Which term best describes the solution of the situation represented by the system of inequalities? (Assume that x is greater than or equal to 0 and y is greater than or equal to 0.)

Answer 1

\[x+2y \le 4\]\[x-y \le 1\]\[f(x,y)=3x+2y\]

Answer 2

This is the same problem type as before

Answer 3

It is? I graphed it and found three intersection points, but one is (0,-1). Would that count?

Answer 4

"Which term" Implies options to Choose from.

Answer 5

There's no way to help you without you listing the
choices.

Answer 6

Oh, sorry....I was finishing the second problem

Answer 7

Alternate optimal solutions
one optimal solution
infeasible
unbounded

Answer 8

I think alternate optimal solutions...?

Answer 9

Why do you think A is the proper choice?

Answer 10

Bleh...because there are two feasible options?
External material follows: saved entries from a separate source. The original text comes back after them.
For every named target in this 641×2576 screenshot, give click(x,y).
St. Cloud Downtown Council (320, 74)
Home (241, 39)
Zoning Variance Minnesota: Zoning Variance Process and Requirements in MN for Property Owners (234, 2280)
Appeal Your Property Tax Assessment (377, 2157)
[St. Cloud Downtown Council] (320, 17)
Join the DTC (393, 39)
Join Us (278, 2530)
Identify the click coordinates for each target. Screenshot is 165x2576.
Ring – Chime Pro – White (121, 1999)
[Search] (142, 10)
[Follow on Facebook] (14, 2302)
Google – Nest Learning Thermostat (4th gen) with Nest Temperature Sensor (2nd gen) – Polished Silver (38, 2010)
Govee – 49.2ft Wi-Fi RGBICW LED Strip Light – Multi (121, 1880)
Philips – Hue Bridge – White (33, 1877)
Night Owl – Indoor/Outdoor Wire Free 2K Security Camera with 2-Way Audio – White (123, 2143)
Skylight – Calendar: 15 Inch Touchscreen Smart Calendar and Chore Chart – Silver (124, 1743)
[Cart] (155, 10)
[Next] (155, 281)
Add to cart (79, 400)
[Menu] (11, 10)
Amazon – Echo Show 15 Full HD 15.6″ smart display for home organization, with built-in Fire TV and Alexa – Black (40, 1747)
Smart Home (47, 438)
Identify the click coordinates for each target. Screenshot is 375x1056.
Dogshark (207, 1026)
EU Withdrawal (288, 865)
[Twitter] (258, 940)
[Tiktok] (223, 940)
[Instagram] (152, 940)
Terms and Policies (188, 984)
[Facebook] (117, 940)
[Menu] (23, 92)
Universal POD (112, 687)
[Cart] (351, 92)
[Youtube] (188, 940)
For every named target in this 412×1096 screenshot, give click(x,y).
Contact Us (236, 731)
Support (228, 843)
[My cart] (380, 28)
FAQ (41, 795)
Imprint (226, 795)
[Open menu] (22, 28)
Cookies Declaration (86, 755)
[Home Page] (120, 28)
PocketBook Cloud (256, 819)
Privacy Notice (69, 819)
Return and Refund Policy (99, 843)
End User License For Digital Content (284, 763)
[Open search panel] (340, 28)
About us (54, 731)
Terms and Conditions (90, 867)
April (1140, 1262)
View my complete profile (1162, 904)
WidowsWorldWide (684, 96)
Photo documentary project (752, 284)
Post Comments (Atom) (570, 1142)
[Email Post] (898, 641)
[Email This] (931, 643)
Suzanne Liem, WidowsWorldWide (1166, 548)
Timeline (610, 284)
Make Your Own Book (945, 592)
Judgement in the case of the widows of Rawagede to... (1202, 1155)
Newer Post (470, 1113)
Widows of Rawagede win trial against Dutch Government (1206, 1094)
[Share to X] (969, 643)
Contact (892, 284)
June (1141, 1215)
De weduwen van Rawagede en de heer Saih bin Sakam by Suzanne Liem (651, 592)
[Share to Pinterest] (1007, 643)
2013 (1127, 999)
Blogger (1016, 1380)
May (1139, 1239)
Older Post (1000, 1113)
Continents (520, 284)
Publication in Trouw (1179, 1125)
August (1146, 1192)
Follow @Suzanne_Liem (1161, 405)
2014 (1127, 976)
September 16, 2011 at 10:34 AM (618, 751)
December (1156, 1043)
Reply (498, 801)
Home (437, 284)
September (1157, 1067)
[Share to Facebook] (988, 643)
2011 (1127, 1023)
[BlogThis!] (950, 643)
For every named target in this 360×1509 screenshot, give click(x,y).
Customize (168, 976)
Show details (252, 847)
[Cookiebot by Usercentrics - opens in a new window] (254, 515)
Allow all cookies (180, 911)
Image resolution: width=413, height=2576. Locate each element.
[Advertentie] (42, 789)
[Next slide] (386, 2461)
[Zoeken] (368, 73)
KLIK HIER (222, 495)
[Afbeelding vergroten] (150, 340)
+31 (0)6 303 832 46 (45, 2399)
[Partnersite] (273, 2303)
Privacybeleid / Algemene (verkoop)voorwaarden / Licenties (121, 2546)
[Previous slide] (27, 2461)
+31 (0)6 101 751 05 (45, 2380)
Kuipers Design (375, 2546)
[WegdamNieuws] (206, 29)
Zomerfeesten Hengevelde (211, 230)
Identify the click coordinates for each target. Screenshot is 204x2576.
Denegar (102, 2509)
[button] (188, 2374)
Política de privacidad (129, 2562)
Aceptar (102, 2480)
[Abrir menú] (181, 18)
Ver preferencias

There are those two intersection points that follow the \(x \ge 0\) and \(y\ge0\) thing...

Answer 11

I'm not entirely positive.

Answer 12

There's likel yonly one optimal solution for this one. you can test it which solution is optional by inserting the possible points into the equation that Represents the feasible region.

Answer 13

There Can only be one feasible region for the given set of inequalities

Answer 14

Ah, thank you for your help. I gotta get going!

Answer 15

Sorry for the slow response time . It is difficult to use this site on a tablet.

Answer 16

It's alright :) I can imagine it would be lol

Answer 17

My Bluetooth keyboard should be arriving soon. Thaf will make it easier I think

Answer 18

That's good :) Anyhoo, have a good evening!